EXERCISE INSTRUCTIONS
The answer must be the full listing, written out exactly.

DATASET EXTRACT
◆ ◆ ◆ ◆ ◆

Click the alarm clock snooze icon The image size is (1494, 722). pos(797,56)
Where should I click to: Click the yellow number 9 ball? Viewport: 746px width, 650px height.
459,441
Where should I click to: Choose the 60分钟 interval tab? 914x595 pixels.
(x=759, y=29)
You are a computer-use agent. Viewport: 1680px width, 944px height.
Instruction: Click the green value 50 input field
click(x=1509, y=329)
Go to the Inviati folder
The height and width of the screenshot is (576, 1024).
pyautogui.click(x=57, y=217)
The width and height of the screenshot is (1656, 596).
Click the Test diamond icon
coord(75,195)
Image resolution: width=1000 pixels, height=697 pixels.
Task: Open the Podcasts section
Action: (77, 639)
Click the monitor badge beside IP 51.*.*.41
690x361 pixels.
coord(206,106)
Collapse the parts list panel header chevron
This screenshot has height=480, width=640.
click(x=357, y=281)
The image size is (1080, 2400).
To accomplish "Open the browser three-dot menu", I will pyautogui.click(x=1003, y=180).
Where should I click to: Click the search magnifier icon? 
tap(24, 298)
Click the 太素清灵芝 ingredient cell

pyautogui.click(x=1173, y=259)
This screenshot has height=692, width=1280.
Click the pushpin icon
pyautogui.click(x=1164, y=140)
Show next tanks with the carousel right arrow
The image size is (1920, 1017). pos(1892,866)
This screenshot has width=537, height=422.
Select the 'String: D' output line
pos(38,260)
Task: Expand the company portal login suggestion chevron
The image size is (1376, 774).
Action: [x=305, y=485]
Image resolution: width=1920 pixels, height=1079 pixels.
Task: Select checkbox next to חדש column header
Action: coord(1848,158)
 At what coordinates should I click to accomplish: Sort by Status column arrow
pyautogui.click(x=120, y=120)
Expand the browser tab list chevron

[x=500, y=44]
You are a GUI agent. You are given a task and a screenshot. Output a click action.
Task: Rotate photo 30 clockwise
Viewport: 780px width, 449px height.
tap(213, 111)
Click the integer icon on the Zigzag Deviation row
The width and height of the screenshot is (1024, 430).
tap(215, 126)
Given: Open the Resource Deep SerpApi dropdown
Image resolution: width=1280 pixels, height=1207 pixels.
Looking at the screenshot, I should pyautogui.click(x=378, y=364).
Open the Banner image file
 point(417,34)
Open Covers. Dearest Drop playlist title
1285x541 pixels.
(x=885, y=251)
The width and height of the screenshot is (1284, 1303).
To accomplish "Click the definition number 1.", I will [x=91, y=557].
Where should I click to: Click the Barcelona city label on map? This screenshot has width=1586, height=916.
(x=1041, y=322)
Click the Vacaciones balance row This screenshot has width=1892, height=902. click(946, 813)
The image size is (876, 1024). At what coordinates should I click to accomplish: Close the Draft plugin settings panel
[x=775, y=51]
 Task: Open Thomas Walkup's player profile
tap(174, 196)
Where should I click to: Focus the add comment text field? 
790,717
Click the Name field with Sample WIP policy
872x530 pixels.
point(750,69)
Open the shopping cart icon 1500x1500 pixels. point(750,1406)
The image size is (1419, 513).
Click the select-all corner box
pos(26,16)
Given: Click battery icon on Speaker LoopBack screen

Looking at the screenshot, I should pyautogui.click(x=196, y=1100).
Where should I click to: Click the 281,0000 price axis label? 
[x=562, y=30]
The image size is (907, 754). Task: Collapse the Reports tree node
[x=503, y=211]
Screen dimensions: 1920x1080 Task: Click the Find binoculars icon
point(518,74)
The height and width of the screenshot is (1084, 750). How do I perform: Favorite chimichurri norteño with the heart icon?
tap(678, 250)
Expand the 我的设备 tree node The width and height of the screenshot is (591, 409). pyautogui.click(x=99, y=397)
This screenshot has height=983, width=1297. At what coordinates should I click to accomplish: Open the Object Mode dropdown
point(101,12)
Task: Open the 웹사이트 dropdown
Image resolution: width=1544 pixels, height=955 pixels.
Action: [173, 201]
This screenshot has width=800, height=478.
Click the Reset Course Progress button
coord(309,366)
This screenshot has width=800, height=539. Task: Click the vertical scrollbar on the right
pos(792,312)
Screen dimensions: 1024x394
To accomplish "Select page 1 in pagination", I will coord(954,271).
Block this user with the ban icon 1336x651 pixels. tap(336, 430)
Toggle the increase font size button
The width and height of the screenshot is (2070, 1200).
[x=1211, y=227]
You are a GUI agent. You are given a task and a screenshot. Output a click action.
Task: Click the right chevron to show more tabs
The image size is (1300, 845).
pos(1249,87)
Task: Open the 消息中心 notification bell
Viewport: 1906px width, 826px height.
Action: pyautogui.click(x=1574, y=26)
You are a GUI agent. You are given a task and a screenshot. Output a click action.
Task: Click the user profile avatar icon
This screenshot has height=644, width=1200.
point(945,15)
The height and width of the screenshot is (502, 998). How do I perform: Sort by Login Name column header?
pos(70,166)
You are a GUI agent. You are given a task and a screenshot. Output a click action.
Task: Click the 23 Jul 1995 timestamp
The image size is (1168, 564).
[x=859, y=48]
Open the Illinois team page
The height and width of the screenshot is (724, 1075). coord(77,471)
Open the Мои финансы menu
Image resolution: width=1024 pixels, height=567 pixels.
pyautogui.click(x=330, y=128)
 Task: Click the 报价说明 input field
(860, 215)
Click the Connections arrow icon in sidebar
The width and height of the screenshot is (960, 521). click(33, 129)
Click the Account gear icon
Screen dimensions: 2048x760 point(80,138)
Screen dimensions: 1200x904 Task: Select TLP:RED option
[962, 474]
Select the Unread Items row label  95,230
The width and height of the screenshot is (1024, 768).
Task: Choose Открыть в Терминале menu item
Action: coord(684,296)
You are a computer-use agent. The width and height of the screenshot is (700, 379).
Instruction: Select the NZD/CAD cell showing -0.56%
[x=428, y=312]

◆ ◆ ◆ ◆ ◆

SOLUTION TO THE EXERCISE
Click the alarm clock snooze icon The image size is (1494, 722). pos(797,56)
Where should I click to: Click the yellow number 9 ball? Viewport: 746px width, 650px height.
459,441
Where should I click to: Choose the 60分钟 interval tab? 914x595 pixels.
(x=759, y=29)
You are a computer-use agent. Viewport: 1680px width, 944px height.
Instruction: Click the green value 50 input field
click(x=1509, y=329)
Go to the Inviati folder
The height and width of the screenshot is (576, 1024).
pyautogui.click(x=57, y=217)
The width and height of the screenshot is (1656, 596).
Click the Test diamond icon
coord(75,195)
Image resolution: width=1000 pixels, height=697 pixels.
Task: Open the Podcasts section
Action: (77, 639)
Click the monitor badge beside IP 51.*.*.41
690x361 pixels.
coord(206,106)
Collapse the parts list panel header chevron
This screenshot has height=480, width=640.
click(x=357, y=281)
The image size is (1080, 2400).
To accomplish "Open the browser three-dot menu", I will pyautogui.click(x=1003, y=180).
Where should I click to: Click the search magnifier icon? 
tap(24, 298)
Click the 太素清灵芝 ingredient cell

pyautogui.click(x=1173, y=259)
This screenshot has height=692, width=1280.
Click the pushpin icon
pyautogui.click(x=1164, y=140)
Show next tanks with the carousel right arrow
The image size is (1920, 1017). pos(1892,866)
This screenshot has width=537, height=422.
Select the 'String: D' output line
pos(38,260)
Task: Expand the company portal login suggestion chevron
The image size is (1376, 774).
Action: [x=305, y=485]
Image resolution: width=1920 pixels, height=1079 pixels.
Task: Select checkbox next to חדש column header
Action: coord(1848,158)
 At what coordinates should I click to accomplish: Sort by Status column arrow
pyautogui.click(x=120, y=120)
Expand the browser tab list chevron

[x=500, y=44]
You are a GUI agent. You are given a task and a screenshot. Output a click action.
Task: Rotate photo 30 clockwise
Viewport: 780px width, 449px height.
tap(213, 111)
Click the integer icon on the Zigzag Deviation row
The width and height of the screenshot is (1024, 430).
tap(215, 126)
Given: Open the Resource Deep SerpApi dropdown
Image resolution: width=1280 pixels, height=1207 pixels.
Looking at the screenshot, I should pyautogui.click(x=378, y=364).
Open the Banner image file
 point(417,34)
Open Covers. Dearest Drop playlist title
1285x541 pixels.
(x=885, y=251)
The width and height of the screenshot is (1284, 1303).
To accomplish "Click the definition number 1.", I will [x=91, y=557].
Where should I click to: Click the Barcelona city label on map? This screenshot has width=1586, height=916.
(x=1041, y=322)
Click the Vacaciones balance row This screenshot has width=1892, height=902. click(946, 813)
The image size is (876, 1024). At what coordinates should I click to accomplish: Close the Draft plugin settings panel
[x=775, y=51]
 Task: Open Thomas Walkup's player profile
tap(174, 196)
Where should I click to: Focus the add comment text field? 
790,717
Click the Name field with Sample WIP policy
872x530 pixels.
point(750,69)
Open the shopping cart icon 1500x1500 pixels. point(750,1406)
The image size is (1419, 513).
Click the select-all corner box
pos(26,16)
Given: Click battery icon on Speaker LoopBack screen

Looking at the screenshot, I should pyautogui.click(x=196, y=1100).
Where should I click to: Click the 281,0000 price axis label? 
[x=562, y=30]
The image size is (907, 754). Task: Collapse the Reports tree node
[x=503, y=211]
Screen dimensions: 1920x1080 Task: Click the Find binoculars icon
point(518,74)
The height and width of the screenshot is (1084, 750). How do I perform: Favorite chimichurri norteño with the heart icon?
tap(678, 250)
Expand the 我的设备 tree node The width and height of the screenshot is (591, 409). pyautogui.click(x=99, y=397)
This screenshot has height=983, width=1297. At what coordinates should I click to accomplish: Open the Object Mode dropdown
point(101,12)
Task: Open the 웹사이트 dropdown
Image resolution: width=1544 pixels, height=955 pixels.
Action: [173, 201]
This screenshot has width=800, height=478.
Click the Reset Course Progress button
coord(309,366)
This screenshot has width=800, height=539. Task: Click the vertical scrollbar on the right
pos(792,312)
Screen dimensions: 1024x394
To accomplish "Select page 1 in pagination", I will coord(954,271).
Block this user with the ban icon 1336x651 pixels. tap(336, 430)
Toggle the increase font size button
The width and height of the screenshot is (2070, 1200).
[x=1211, y=227]
You are a GUI agent. You are given a task and a screenshot. Output a click action.
Task: Click the right chevron to show more tabs
The image size is (1300, 845).
pos(1249,87)
Task: Open the 消息中心 notification bell
Viewport: 1906px width, 826px height.
Action: pyautogui.click(x=1574, y=26)
You are a GUI agent. You are given a task and a screenshot. Output a click action.
Task: Click the user profile avatar icon
This screenshot has height=644, width=1200.
point(945,15)
The height and width of the screenshot is (502, 998). How do I perform: Sort by Login Name column header?
pos(70,166)
You are a GUI agent. You are given a task and a screenshot. Output a click action.
Task: Click the 23 Jul 1995 timestamp
The image size is (1168, 564).
[x=859, y=48]
Open the Illinois team page
The height and width of the screenshot is (724, 1075). coord(77,471)
Open the Мои финансы menu
Image resolution: width=1024 pixels, height=567 pixels.
pyautogui.click(x=330, y=128)
 Task: Click the 报价说明 input field
(860, 215)
Click the Connections arrow icon in sidebar
The width and height of the screenshot is (960, 521). click(33, 129)
Click the Account gear icon
Screen dimensions: 2048x760 point(80,138)
Screen dimensions: 1200x904 Task: Select TLP:RED option
[962, 474]
Select the Unread Items row label  95,230
The width and height of the screenshot is (1024, 768).
Task: Choose Открыть в Терминале menu item
Action: coord(684,296)
You are a computer-use agent. The width and height of the screenshot is (700, 379).
Instruction: Select the NZD/CAD cell showing -0.56%
[x=428, y=312]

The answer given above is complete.